How Do Payday Loans Work?
Payday loans have been around for a long time now, and are sometimes viewed as an easier way to borrow money than going to your bank. While it’s true that payday lenders are often willing to approve applications from people with poor credit histories, there’s more to this form of borrowing than that.
Keep reading to find out how payday loans work, how much you could borrow, and whether there are any alternative options available.
What are Payday Loans?
Payday loans are a form of finance that pretty much do exactly as their name indicates. It used to be that payday loans would provide borrowers with the money they need to cover costs until their next payday.
These days the term more is more commonly used to describe short term loans, many of which have more flexible repayment terms.
How Do Payday Loans Work?
Payday loans don’t work in the same way as other forms of borrowing. As their name suggests, they are intended to act as a short-term advance that can be used to cover costs up until the next time you get paid.
Nowadays, payday loan lenders may also offer you the option to choose your repayment period. This means that you won’t necessarily have to settle the total balance on payday and brings this form of lending in line with the short-term loans already offered by direct lenders.
Unlike traditional forms of borrowing, payday loans are often considered more accessible for people with a poor credit history. This is because payday lenders are more interested in how much you can afford to repay rather than just your credit history.
Once accepted for a payday loan, money could reach your account on the same day. From this point onwards, fees and interest will be applied and it’s important to ensure you understand the total cost of borrowing before accepting a payday loan offer.
How Much Can I Borrow?
Like other lenders, payday loan companies offer different amounts of money depending on how much you apply for. Some accept applications for around £50, while others are willing to offer much more.
Some of the UK’s most flexible loans aren’t from payday lenders at all, but rather from reputable short-term loan companies. The lenders on the Little Loans panel offer short-term loans of between £100 and £10,000, for example.
What Are the Costs of a Payday Loan?
Payday loans can come with significant costs attached, but these are capped by law and monitored by the Financial Conduct Authority (FCA). This means that the typical fees and interest that payday lenders can charge are limited by the rules.

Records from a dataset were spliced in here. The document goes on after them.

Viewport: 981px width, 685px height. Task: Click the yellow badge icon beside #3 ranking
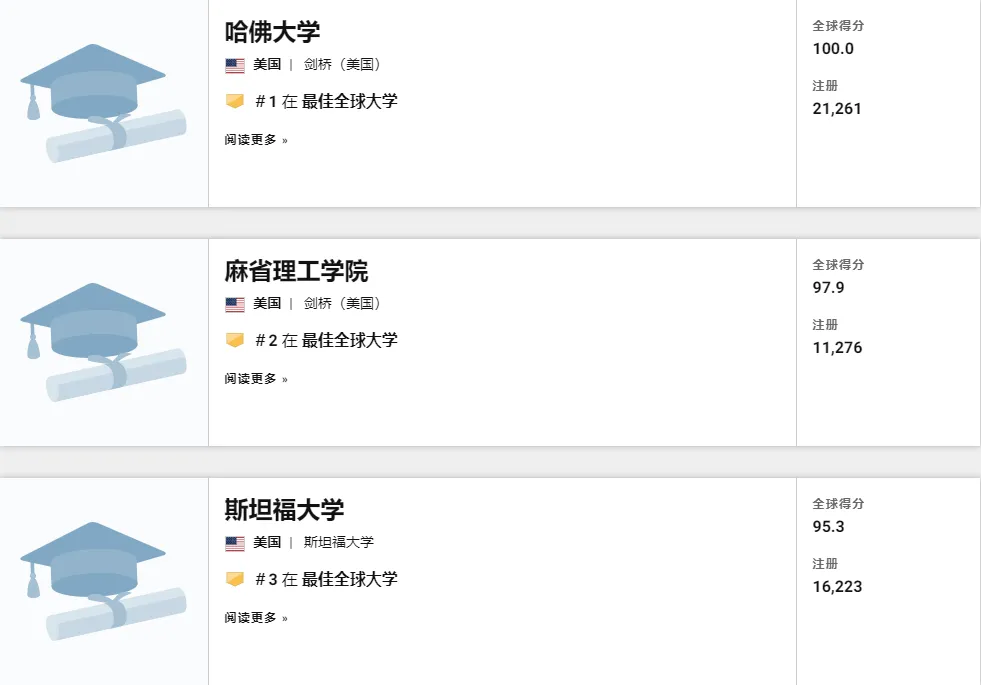click(235, 579)
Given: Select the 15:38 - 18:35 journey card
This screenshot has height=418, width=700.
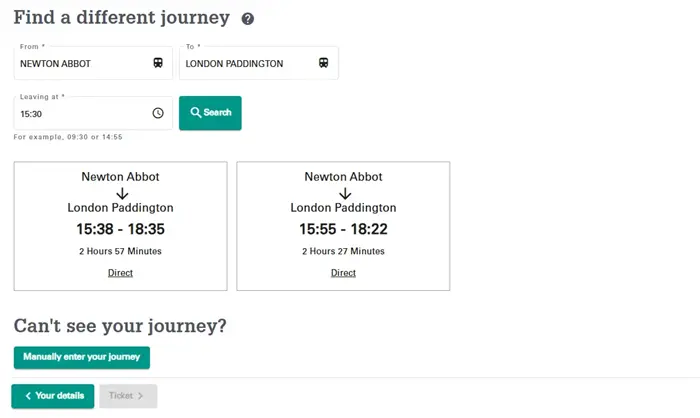Looking at the screenshot, I should 121,226.
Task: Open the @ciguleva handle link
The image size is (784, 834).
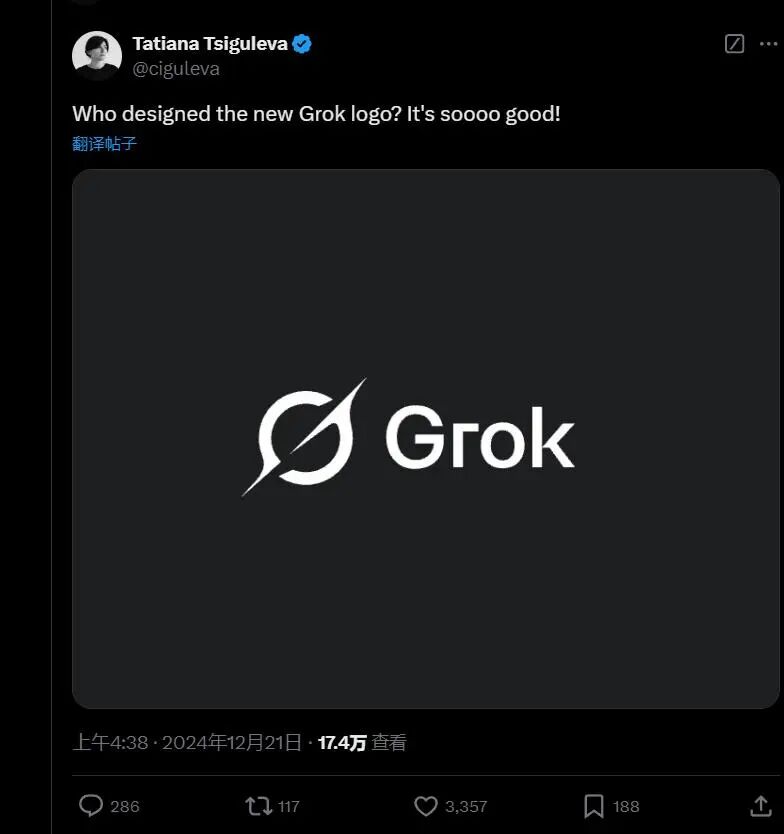Action: tap(176, 69)
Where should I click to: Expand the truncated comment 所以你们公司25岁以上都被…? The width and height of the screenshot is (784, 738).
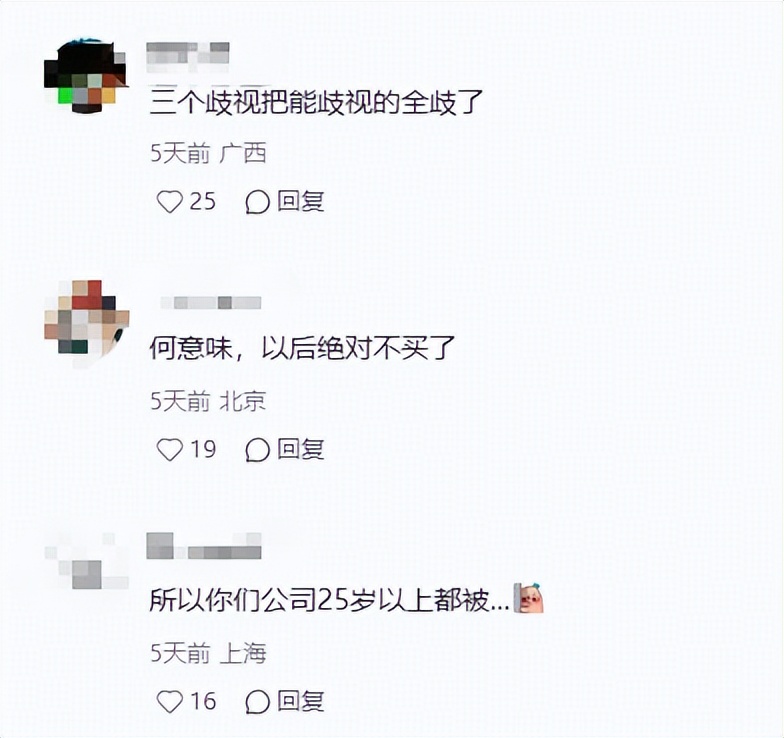(330, 599)
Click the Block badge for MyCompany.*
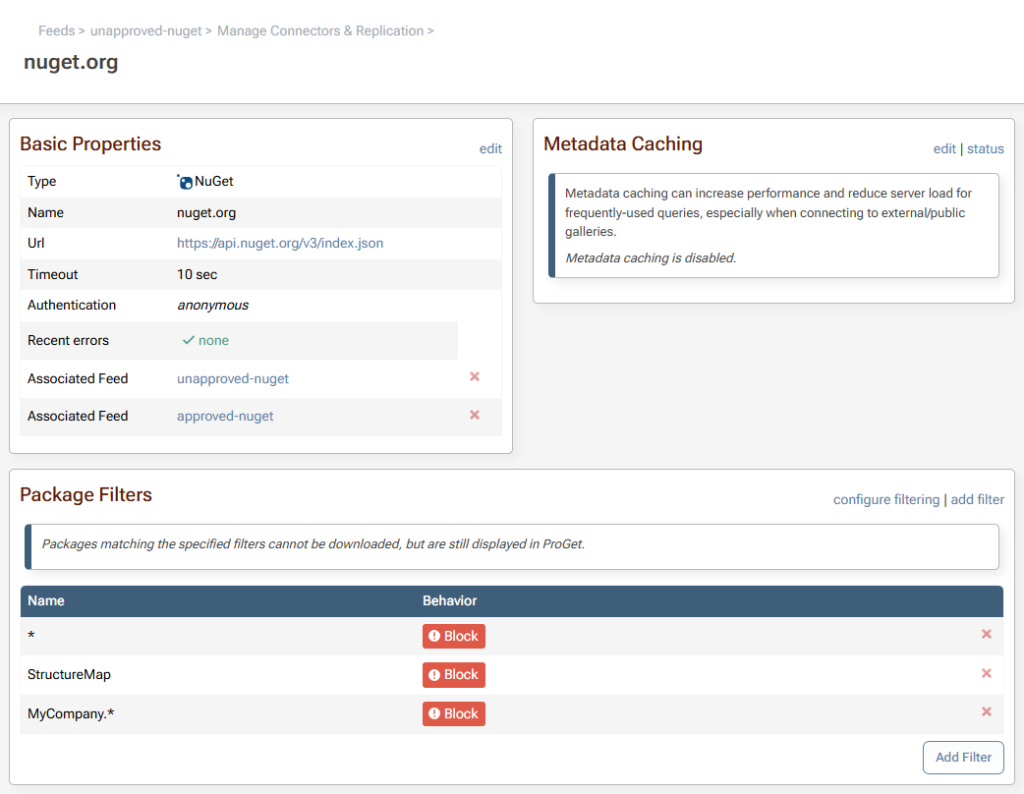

Interest rates are capped at 1500% over a year, in a figure that is known as the annual percentage interest rate (APR).
To give an example, somebody who takes out a loan for 30 days and repays on time should not have to repay any more than £24 in fees and charges for every £100 they borrow. The rules also mean that borrowers should never have to pay back more than double the amount they originally borrowed.
Is the Payday Loan Industry Regulated?
In the UK, all lenders and credit brokers should be authorised and regulated by the Financial Conduct Authority (FCA) including payday loan providers. All reputable companies will display a message that confirms their status while providing a reference number that can help potential borrowers to check that they are legitimate.
To find out whether a payday lender (or any other loan company) is authorised and regulated, visit the FCA register. Here you can enter the name or reference number of the lender or financial services company you want to apply to and can confirm that they are a genuine authorised and regulated loan provider or credit broker.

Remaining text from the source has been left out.